Nos Quadros Alentejanos Brito Camacho descreve com realismo e grande sensibilidade, entre outros quadros e histórias, a vida ora pacata ora aventurosa dum maioral, o Verruga, que após uma luta mais ferida com um traiçoeiro maltez, começa a sentir aos 50 anos que talvez fosse bom encontrar alguém com quem se desse bem e pudessem viver juntos ou mesmo casarem-se.
E aparece mesmo a alma caridosa candidata a tal missão, uma mulher nos 40 anos e com uma vida bem difícil e amorosamente variada, mas rija, sincera, trabalhadora e generosa, asseada e prendada na lide da casa e protectora dos animais.
[Francisca:] - Isso são histórias da carochinha. Quem faz uma panela faz logo um testo para ela. Só não casa quem não quer.
-Assim será, não digo que não; mas sempre ouvi dizer que casamento e mortalha no céu se talha, e tenho cá na minha que há criaturas para quem Deus Nosso Senhor não talhou nem uma coisa nem outra. Eu sou dessas. E vocemecê é casada?
- Eu, não, senhor. Nunca encontrei forma do meu pé, e preferi ficar solteira a casar com um diabo que vivesse do meu trabalho, e ainda por cima me enchesse a barriga de estoiros», entenda-se, braulhos de fome. p. 212.
Desejaríamos destacar esta sábia introdução na pacata vida alentejana e de educação cristã, do discurso de Aristófanes, no Banquete de Platão, no qual se descreve uma origem não separada do homem e da mulher, que reflecte uma milenária crença, presente em tradições de diversos povos, na existência das almas gémeas, e que no séc. XX, entre outros Sâr Peladan (1858-1918) e Bô Yin Râ (1876-1943) desenvolveram bem.
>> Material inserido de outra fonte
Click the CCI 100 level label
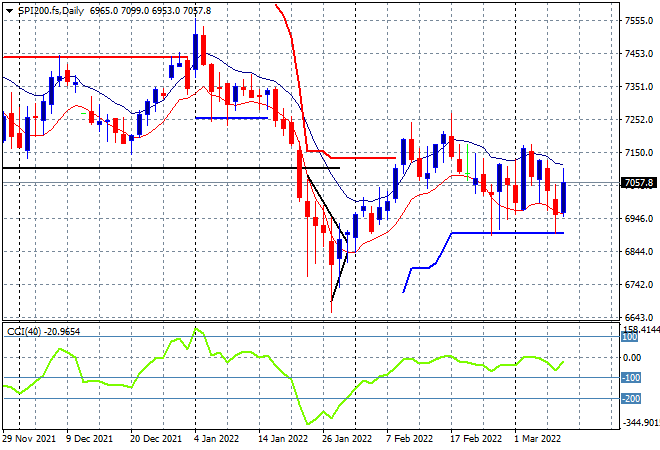The height and width of the screenshot is (450, 660). tap(632, 337)

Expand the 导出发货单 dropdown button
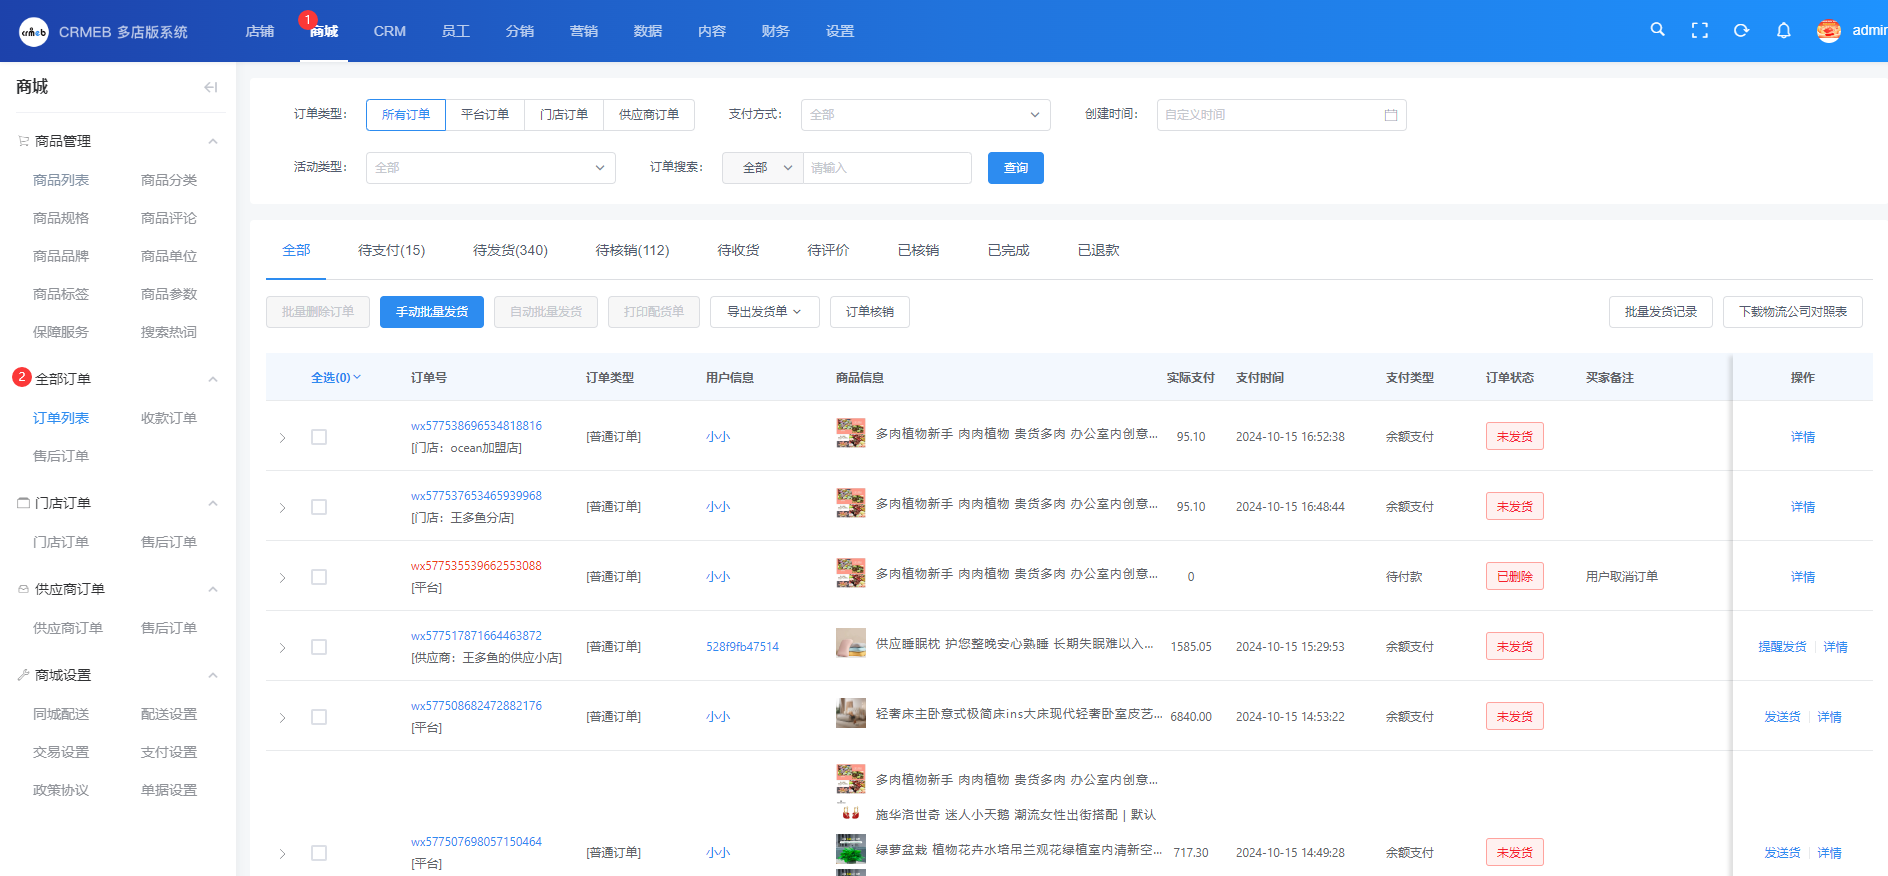[764, 312]
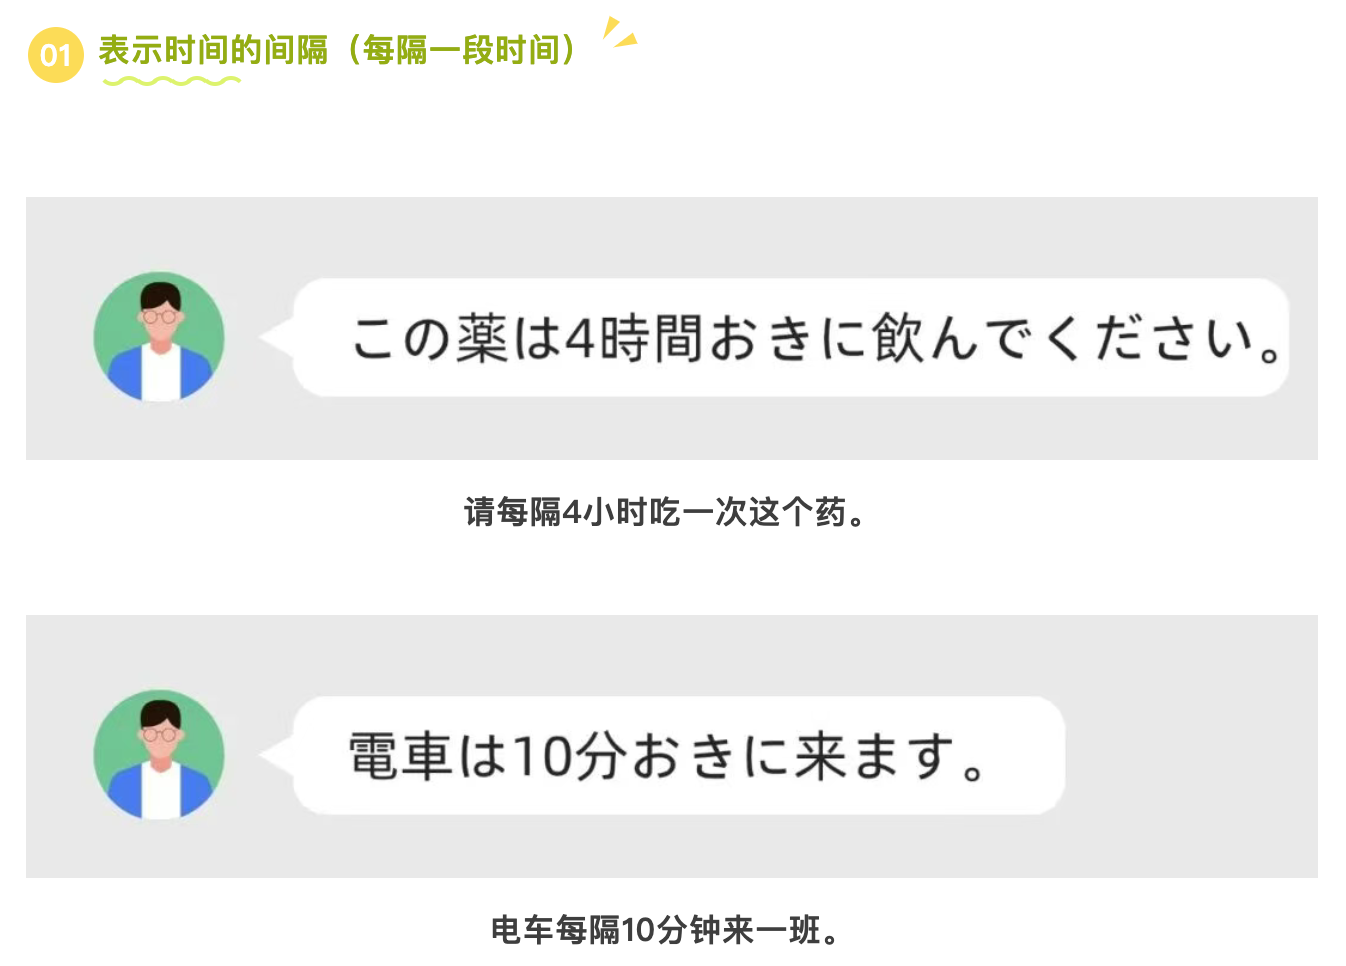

Se ele acreditava mesmo ou não, desconhecemos embora se tenha casado com a D. Maria da Luz, por amor mas por pouco tempo, já que no De Bom Humor, bastante recheado de aspectos biográficos, como aliás a generalidade das suas obras, diz-nos: «Não tenho filho nem filha. A santa, que foi minha esposa, morreu aos dez meses de casada, deixando-me um anjinho que lhe sobreviveu de pouca semanas. Não tornei a casar.» . Se conseguiram vivenciar a reunião das duas partes separadas, ou pelo menos uma fusão profunda de corpos e almas e em sintonia com a Divindade, fica em aberto, e até mais em desafio para nós tentarmos alcançar tal nível no nosso desejo do supremo bem que é o Amor, fogo divino em nós que devemos verdadeiramente vivenciar na Terra para não sairmos dela frios e pouco despertos ou completos, mas antes purificados na fornalha do amor e reunidos, unificados...
Mas que Manuel Brito Camacho deve ter sofrido muito não há dúvida, ainda que na continuação desse extracto do capítulo As crianças, depois de afirmar o seu desinteresse pessoal sobre o ensino e educação as crianças, por não ter descendentes, reafirma com valioso e exemplar amor, já tão raro nos nossos dias de perda da fraternidade nacional:«Mas o nosso país é a nossa grande família; os nossos concidadãos, sem que o diga a voz do sangue, são nossos parentes próximos: o que para eles é um bem ou um mal, considerados como elementos da colectividade, não pode ser-nos indiferente».
Noutras obras de Manuel Brito Camacho observamos afloramentos valiosos da sua sensibilidade ao amor, e até aos mundos subtis das almas, e talvez venhamos dedicar a este excelente escritor outro artigo. E muita luz e amor para ele, onde quer e como esteja. Aum!